The Miami Herald
June 22, 2000

Colombian peace envoy's brother held by outlaw army

 BY TIM JOHNSON

 BOGOTA, Colombia -- In an angry challenge to Colombia's peace process, the
 leader of a right-wing paramilitary said Wednesday that his commandos seized
 and are holding the brother of a government peace negotiator.

 ``We are trying to impede the . . . progressive handover of the country to the
 guerrillas,'' outlaw leader Carlos Castaño said.

 Castaño said he will free the victim, Guillermo León Valencia, who was kidnapped
 in Medellín on Monday, once the government of President Andrés Pastrana offers
 a ``public report'' tallying the poor results of 20 months of peace talks with his
 archenemies, the leftist Revolutionary Armed Forces of Colombia (FARC).

 An aide to Pastrana reacted indignantly to Castaño's demands.

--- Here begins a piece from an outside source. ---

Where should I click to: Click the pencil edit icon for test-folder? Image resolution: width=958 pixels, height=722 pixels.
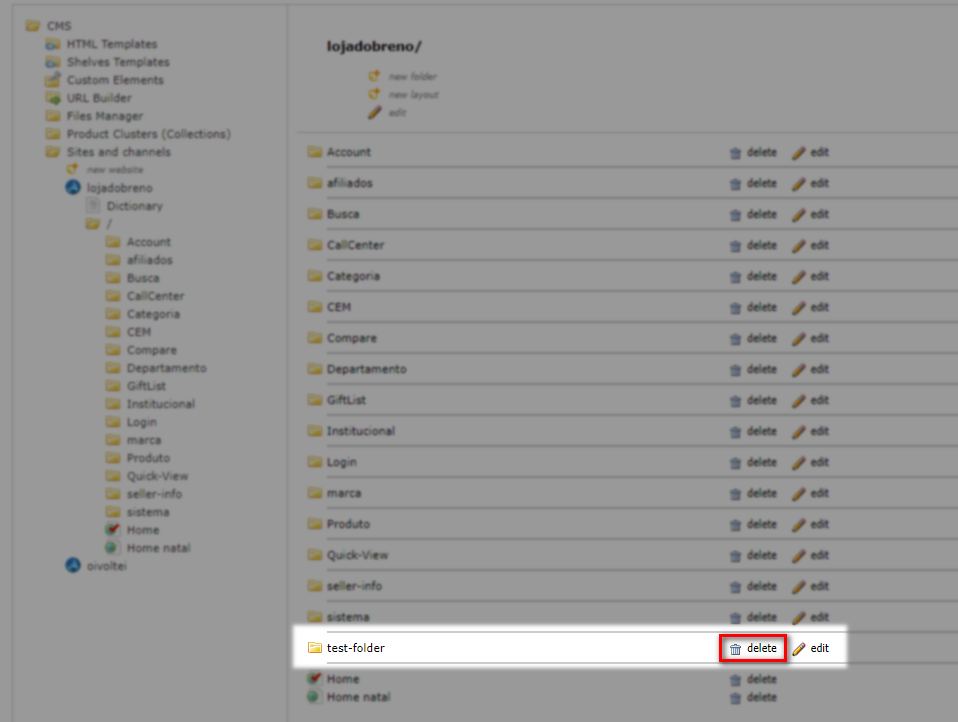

 ``It is an unacceptable way to pressure the negotiators,'' said Luis Guillermo
 Giraldo, a former opposition senator and member of a government team in talks
 with the guerrillas.

 Using harsh language in a statement to the private Radionet station, Castaño
 lashed out at the chief government negotiator, Fabio Valencia Cossio, elder
 brother of the kidnap victim, saying he had drifted too close to the guerrillas and
 tainted ``national dignity.''

 Valencia Cossio traveled to Spain earlier this month with a chief rebel
 spokesman, Raúl Reyes, for a political forum. Newscasts showed Valencia
 agreeing with Reyes on a number of issues, including a surprising affirmation that
 the rebels are not involved in drug trafficking.

 ``Now it turns out, according to Fabio Valencia, that they are the good guys and
 the rest of us Colombians are the bad ones,'' Castaño said. ``This is
 inadmissible.''

 Valencia, a former Senate president, is a stalwart of the governing Conservative
 Party and a likely future presidential candidate.

 Both leftist rebels and rightist insurgents in Colombia finance their campaigns by
 extorting money from rural landowners and protecting the coca crops that fuel the
 cocaine trade.

 2 KILLED IN ATTACK

 In a well-orchestrated kidnapping by a dozen or so commandos, Valencia's
 brother, one of 12 siblings, was snatched Monday at mid-day from his sport utility
 vehicle in a wealthy Medellín district. A policeman and an assailant were killed in
 the attack. The brother, 42, appeared to be taken unharmed.

 Castaño said rebel criticism of the kidnapping was hypocritical.

 ``Raúl Reyes accuses us of being enemies of peace because we carried out this
 retention, which he cynically condemns, even though the FARC carries out more
 than 1,000 kidnappings for ransom each year,'' Castaño said.

 Castaño, who leads the United Self-Defense Forces of Colombia, an outlaw army
 of some 7,000 to 11,000 combatants, said his group is not trying to force the
 ouster of Valencia as a peace negotiator.

 PUBLIC REPORT

 He said he wants Valencia to issue a public report on what has been gained
 during 20 months of government talks with the FARC, then compare it to ``the
 concessions made to the FARC so that all Colombians can draw their own
 conclusions.''

 In an effort to quell 36 years of insurgency, Pastrana in late 1998 offered the
 FARC a haven in south-central Colombia that is about a quarter the size of the
 state of Florida. The demilitarized zone is the site of on-again, off-again peace
 talks. Critics say rebels bring hundreds of kidnap victims and conduct military
 training in the zone.

 Polls show that average Colombians say they believe Pastrana has conceded too
 much to the guerrillas, although some experts in conflict resolution say the two
 sides have built up mutual trust critical to the success of future talks.